At one point in Brand's eight-minute video, Carson claims that changing the definition of marriage is like changing math.

"He's demonstrated here how far away from the correct frequency of thought he is by comparing a social and civil idea, like sexuality, to an objective system of signs, like arithmetic, like math," he said. "The only point of [math] is that it's about definitive systems and symbols. ... If you apply that to social structures, which are cultural and constructed, by saying that your opinion is as objectively righteous as mathematics, something that is beyond morality and is absolute."
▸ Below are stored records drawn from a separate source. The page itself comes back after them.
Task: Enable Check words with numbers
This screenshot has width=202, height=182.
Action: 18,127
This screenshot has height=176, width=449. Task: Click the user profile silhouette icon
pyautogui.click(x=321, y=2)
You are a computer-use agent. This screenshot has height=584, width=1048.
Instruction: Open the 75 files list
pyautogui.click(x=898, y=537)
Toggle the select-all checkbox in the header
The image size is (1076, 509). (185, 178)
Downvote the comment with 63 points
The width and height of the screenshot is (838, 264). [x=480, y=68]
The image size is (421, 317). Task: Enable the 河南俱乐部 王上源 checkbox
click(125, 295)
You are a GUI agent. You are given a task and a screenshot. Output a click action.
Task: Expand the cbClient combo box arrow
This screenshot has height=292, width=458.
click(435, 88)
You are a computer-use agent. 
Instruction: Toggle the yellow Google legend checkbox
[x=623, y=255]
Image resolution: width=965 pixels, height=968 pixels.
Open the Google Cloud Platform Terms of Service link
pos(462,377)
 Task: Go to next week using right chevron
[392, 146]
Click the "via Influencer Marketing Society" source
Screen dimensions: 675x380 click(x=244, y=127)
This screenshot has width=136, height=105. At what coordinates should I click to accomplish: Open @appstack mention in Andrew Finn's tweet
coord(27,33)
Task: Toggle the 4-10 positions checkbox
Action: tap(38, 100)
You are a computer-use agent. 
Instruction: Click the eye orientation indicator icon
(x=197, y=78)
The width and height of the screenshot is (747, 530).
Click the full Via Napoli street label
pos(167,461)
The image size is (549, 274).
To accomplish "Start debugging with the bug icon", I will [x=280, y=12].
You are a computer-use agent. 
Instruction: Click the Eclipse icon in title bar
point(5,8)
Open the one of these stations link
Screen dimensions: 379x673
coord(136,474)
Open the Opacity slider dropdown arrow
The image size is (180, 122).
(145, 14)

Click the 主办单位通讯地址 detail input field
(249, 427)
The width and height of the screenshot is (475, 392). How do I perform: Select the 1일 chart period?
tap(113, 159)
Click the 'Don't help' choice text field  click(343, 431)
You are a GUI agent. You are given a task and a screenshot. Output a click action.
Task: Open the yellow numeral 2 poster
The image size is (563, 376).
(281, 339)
After cutting to a clip of Carson and Fox News host Sean Hannity aligning homosexuality with polygamy and incest, Brand summarized their entire argument thus: "I suppose what they're doing is they equate something that they personally dislike with other things that they assume a larger category of people will find objectionable." Then he asked what would happen if people like Carson and Hannity just dropped their anti-gay crusade altogether. "Do they think it would go out of control and someone would go, 'Well, you shouldn't have done that because now you've got to get gay married?'"

Carson is known for his incendiary comments. Last year, he backed out of speaking at the Johns Hopkins School of Medicine commencement ceremony because students demanded he be replaced after he compared homosexuality to pedophilia and bestiality.

Carson is reportedly a "fan favorite" within the GOP as the Republican nominee for the 2016 presidential election, according to Salon. "At the recent Republican Leadership Conference in New Orleans he came in second only to Ted Cruz as their top choice to run for president and only by 1 point," the website noted.